README.md

# Junction Tree Variational Autoencoder for Molecular Graph Generation (JTNN)

Wengong Jin, Regina Barzilay, Tommi Jaakkola. 
Junction Tree Variational Autoencoder for Molecular Graph Generation. 
*arXiv preprint arXiv:1802.04364*, 2018.

JTNN uses algorithm called junction tree algorithm to form a tree from the molecular graph. 
Then the model will encode the tree and graph into two separate vectors `z_G` and `z_T`. Details can
be found in original paper. The brief process is as below (from original paper): 

![image](https://user-images.githubusercontent.com/8686776/63677300-3fb6d980-c81f-11e9-8a65-57c8b03aaf52.png)

**Goal**: JTNN is an auto-encoder model, aiming to learn hidden representation for molecular graphs. 
These representations can be used for downstream tasks, such as property prediction, or molecule optimizations.

## Dataset

### ZINC

> The ZINC database is a curated collection of commercially available chemical compounds 
prepared especially for virtual screening. (introduction from Wikipedia)

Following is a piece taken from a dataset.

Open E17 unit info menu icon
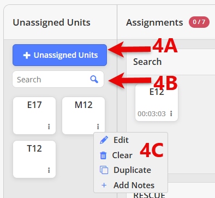 [x=49, y=127]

Generally speaking, molecules in the ZINC dataset are more drug-like. We uses ~220,000 
molecules for training and 5000 molecules for validation. 

### Preprocessing

Class `JTNNDataset` will process a SMILES string into a dict, consisting of a junction tree, a graph with 
encoded nodes(atoms) and edges(bonds), and other information for model to use.

## Usage

### Training

To start training, use `python train.py`. By default, the script will use ZINC dataset
 with preprocessed vocabulary, and save model checkpoint periodically in the current working directory. 

### Evaluation

To start evaluation, use `python reconstruct_eval.py`. By default, we will perform evaluation with 
DGL's pre-trained model. During the evaluation, the program will print out the success rate of 
molecule reconstruction.

### Pre-trained models

Below gives the statistics of our pre-trained `JTNN_ZINC` model. 

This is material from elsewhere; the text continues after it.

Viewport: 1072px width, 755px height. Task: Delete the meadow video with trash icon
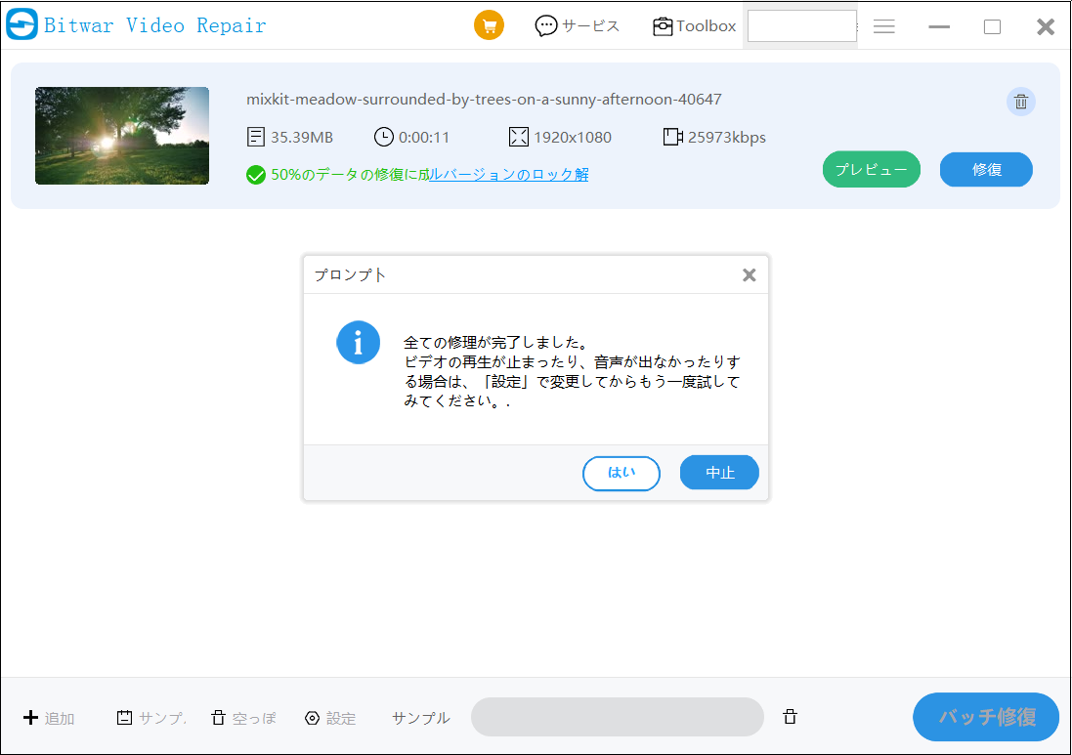[1020, 102]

| Pre-trained model  | % Reconstruction Accuracy
| ------------------ | -------
| `JTNN_ZINC`        |  73.7             

### Visualization

Here we draw some "neighbor" of a given molecule, by adding noises on the intermediate representations. 
You can download the script with `wget https://data.dgl.ai/dgllife/jtnn_viz_neighbor_mol.ipynb`. 
Please put this script at the current directory (`examples/pytorch/model_zoo/chem/generative_models/jtnn/`).

#### Given Molecule
![image](https://user-images.githubusercontent.com/8686776/63773593-0d37da00-c90e-11e9-8933-0abca4b430db.png)
#### Neighbor Molecules
![image](https://user-images.githubusercontent.com/8686776/63773602-1163f780-c90e-11e9-8341-5122dc0d0c82.png)

### Dataset configuration

If you want to use your own dataset, please create a file with one SMILES a line as below

```
CCO
Fc1ccccc1
```

You can generate the vocabulary file corresponding to your dataset with `python vocab.py -d X -v Y`, where `X` 
is the path to the dataset and `Y` is the path to the vocabulary file to save. An example vocabulary file 
corresponding to the two molecules above will be

```
CC
CF
C1=CC=CC=C1
CO
```

If you want to develop a model based on DGL's pre-trained model, it's important to make sure that the vocabulary 
generated above is a subset of the vocabulary we use for the pre-trained model. By running `vocab.py` above, we 
also check if the new vocabulary is a subset of the vocabulary we use for the pre-trained model and print the 
result in the terminal as follows:

```
The new vocabulary is a subset of the default vocabulary: True
```

To train on this new dataset, run

```
python train.py -t X
```

where `X` is the path to the new dataset. If you want to use the vocabulary generated above, also add `-v Y`, where 
`Y` is the path to the vocabulary file we just saved.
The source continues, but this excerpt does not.